To be Devil's Advocate:
Given that the rest written in Comic Sans, it may be an early elementary school exercise, aimed at teaching kids to do multiplications. In this case, it's tolerable and/or defensible to find a simplification for pi.
That said, making pi equal to 3 would have been more accurate for that...
Unless the kid is even slightly above average and finds the idea that pi equaling 5 confusing.
...if they're above average, I think they'll figure out the explicitly defined variable. I think the instructor is trying to make sure this problem doesn't require a calculator and figured defining pi as 5 makes it clear that you can treat it as a whole number. 3 would be more accurate and just as easy, but meh idk that this is that great of a blunder.
Or it's from an ME. They seldom can remember the rounded value of Pi, but they're pretty sure it's somewhere between 3 and 4. But you probably should use 5 just to be safe.............
That's how you know math is OP when you can calculate volumes in parallel worlds where circles don't even looks like circles
They're just rounding up from "3."
And not that pussy rounding up where you go up by only 1, oh no, we’re rounding up 2 baby.
Damn inflation is everywhere now, even the transcendentals :'(
This is how the wealthy calculate their tax exemptions.
With π=5 maths break down completely.
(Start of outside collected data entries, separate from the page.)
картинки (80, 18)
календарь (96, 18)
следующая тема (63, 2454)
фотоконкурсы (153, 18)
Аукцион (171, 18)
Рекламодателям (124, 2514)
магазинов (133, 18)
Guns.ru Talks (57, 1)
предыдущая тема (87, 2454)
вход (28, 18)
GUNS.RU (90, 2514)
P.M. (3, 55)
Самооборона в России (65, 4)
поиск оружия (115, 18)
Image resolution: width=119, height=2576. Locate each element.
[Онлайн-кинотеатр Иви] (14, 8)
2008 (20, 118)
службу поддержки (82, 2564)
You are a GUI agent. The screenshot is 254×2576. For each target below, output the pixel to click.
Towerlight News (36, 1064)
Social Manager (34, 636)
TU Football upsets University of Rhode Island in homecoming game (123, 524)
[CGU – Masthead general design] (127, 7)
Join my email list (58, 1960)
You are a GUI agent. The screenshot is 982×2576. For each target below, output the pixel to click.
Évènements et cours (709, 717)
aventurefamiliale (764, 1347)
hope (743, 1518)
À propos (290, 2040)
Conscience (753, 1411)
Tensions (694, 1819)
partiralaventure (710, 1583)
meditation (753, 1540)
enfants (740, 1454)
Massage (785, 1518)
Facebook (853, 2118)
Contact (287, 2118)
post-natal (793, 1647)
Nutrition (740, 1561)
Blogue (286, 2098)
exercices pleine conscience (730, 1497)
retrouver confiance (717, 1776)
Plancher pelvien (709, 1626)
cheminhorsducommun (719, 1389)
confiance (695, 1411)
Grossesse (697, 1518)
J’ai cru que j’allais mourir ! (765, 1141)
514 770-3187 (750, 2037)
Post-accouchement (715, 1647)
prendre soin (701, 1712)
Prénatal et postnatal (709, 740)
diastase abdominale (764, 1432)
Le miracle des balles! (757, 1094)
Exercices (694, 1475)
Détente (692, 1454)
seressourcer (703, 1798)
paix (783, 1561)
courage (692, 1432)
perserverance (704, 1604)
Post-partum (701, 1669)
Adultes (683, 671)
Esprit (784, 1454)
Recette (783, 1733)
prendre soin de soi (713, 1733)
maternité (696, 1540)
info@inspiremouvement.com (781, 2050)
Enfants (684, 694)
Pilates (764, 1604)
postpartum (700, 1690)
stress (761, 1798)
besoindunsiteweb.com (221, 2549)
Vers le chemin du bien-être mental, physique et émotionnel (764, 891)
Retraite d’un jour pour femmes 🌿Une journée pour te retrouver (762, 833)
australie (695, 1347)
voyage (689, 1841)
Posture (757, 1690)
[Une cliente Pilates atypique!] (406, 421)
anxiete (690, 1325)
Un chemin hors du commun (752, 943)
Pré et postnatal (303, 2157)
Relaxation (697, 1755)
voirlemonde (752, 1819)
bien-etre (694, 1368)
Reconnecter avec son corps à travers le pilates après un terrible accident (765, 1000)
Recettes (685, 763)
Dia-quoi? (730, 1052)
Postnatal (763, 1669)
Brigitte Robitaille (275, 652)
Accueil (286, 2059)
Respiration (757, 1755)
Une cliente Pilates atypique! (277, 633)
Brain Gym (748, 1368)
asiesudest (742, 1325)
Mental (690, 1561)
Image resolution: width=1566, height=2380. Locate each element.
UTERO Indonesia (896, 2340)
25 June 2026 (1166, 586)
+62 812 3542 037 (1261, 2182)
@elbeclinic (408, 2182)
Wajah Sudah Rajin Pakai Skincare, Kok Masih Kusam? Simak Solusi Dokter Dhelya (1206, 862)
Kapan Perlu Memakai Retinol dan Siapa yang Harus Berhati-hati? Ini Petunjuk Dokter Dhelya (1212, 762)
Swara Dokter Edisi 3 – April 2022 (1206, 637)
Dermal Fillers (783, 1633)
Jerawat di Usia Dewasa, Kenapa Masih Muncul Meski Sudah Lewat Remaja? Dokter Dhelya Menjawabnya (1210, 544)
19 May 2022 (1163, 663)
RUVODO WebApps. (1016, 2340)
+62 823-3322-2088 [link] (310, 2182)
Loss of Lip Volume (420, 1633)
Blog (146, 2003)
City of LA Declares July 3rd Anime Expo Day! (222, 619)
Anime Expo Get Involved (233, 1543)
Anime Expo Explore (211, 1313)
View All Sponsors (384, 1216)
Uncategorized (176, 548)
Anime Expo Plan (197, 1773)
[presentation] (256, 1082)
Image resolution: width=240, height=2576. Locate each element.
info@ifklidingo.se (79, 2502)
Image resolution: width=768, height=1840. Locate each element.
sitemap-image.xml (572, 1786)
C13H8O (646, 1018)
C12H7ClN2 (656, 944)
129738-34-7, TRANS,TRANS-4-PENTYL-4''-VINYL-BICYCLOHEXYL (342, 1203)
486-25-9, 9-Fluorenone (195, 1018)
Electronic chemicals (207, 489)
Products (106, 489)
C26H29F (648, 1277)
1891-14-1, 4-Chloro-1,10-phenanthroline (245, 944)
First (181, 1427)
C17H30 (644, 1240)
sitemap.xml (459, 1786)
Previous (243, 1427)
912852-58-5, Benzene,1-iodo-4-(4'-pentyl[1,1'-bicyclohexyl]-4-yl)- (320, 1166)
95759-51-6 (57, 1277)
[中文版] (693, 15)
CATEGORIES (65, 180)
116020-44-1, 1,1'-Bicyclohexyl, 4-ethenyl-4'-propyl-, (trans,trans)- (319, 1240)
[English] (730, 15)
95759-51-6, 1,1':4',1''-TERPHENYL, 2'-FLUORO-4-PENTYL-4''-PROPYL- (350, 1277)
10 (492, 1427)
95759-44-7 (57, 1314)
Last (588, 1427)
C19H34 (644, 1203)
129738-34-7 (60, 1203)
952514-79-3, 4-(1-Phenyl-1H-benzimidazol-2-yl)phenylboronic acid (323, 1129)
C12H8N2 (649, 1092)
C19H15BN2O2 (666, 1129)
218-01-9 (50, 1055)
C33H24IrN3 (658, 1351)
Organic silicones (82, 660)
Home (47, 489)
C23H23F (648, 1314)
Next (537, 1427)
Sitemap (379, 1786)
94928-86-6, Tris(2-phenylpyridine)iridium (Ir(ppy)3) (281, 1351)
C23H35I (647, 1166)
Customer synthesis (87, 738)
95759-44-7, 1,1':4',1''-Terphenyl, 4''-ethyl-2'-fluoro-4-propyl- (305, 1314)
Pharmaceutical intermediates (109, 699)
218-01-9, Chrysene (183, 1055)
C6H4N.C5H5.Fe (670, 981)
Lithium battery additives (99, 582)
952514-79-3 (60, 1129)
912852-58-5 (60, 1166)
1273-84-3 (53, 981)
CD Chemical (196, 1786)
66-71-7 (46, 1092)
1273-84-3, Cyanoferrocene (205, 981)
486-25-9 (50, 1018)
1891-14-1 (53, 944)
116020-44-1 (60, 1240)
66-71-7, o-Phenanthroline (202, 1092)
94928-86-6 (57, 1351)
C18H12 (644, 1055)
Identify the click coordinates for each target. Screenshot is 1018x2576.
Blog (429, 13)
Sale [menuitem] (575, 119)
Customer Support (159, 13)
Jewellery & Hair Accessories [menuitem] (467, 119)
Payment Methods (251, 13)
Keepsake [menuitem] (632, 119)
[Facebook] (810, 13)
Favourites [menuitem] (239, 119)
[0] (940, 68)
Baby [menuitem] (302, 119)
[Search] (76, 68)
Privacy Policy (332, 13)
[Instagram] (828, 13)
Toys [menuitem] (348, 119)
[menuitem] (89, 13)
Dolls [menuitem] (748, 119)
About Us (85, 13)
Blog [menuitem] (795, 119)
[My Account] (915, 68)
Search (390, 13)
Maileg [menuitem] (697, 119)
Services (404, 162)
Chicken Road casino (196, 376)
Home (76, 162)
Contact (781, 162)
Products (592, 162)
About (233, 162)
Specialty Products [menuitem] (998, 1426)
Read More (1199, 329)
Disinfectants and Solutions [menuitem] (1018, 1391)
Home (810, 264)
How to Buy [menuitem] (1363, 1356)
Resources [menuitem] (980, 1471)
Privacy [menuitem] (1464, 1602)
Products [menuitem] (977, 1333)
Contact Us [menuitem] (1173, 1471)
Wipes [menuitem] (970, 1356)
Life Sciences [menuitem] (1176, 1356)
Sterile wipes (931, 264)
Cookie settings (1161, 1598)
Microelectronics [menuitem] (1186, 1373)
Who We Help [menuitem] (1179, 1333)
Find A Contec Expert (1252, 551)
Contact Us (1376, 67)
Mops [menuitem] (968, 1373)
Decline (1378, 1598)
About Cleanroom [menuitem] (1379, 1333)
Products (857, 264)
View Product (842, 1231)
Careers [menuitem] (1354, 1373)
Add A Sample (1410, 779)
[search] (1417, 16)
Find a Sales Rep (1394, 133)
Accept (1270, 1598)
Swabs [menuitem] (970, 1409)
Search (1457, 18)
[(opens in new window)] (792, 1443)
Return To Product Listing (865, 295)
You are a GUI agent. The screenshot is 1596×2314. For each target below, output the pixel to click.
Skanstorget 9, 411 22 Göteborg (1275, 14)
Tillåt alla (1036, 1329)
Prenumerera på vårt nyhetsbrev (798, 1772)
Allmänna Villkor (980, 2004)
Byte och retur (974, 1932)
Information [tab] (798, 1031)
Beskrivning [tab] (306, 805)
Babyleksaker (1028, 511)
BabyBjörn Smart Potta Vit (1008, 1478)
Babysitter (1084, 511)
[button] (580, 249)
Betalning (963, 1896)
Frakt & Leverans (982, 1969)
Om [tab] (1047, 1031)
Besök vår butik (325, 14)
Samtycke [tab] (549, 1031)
If π=5, then e^(5i) = -1, meaning -1 = cos(5) + i * sin(5), or -1 ≈ 0.284 - 0.959 i
Intel®️ inside
Wow, that takes me back - you're referring to the floating point bug from ...98?
It's posts like these that makes me think we're all old here on Lemmy and then I get a response from someone who tells me they're 18...
665.999999657838 the floating point number of the beast
I think you're overthinking it. The first thing you're told when you learn algebra is that a letter represents a number and you can say "let a equal (number), b equal (number)..." so you can let pi equal whatever you want for the purposes of one simple problem.
But the question is saying to find the volume of a cylinder. Which its clearly wrong.
Well, if we want to be pedantic, they never said that h is the height and r is the radius of the base circle. They could be just random numbers.
Also, since we never calculate with all the digits of pi, it is not any less weird to round to the nearest 5 and say that it's 5, than to the nearest 0.01 and saying it's 3.14. It just has a higher amount of rounding error.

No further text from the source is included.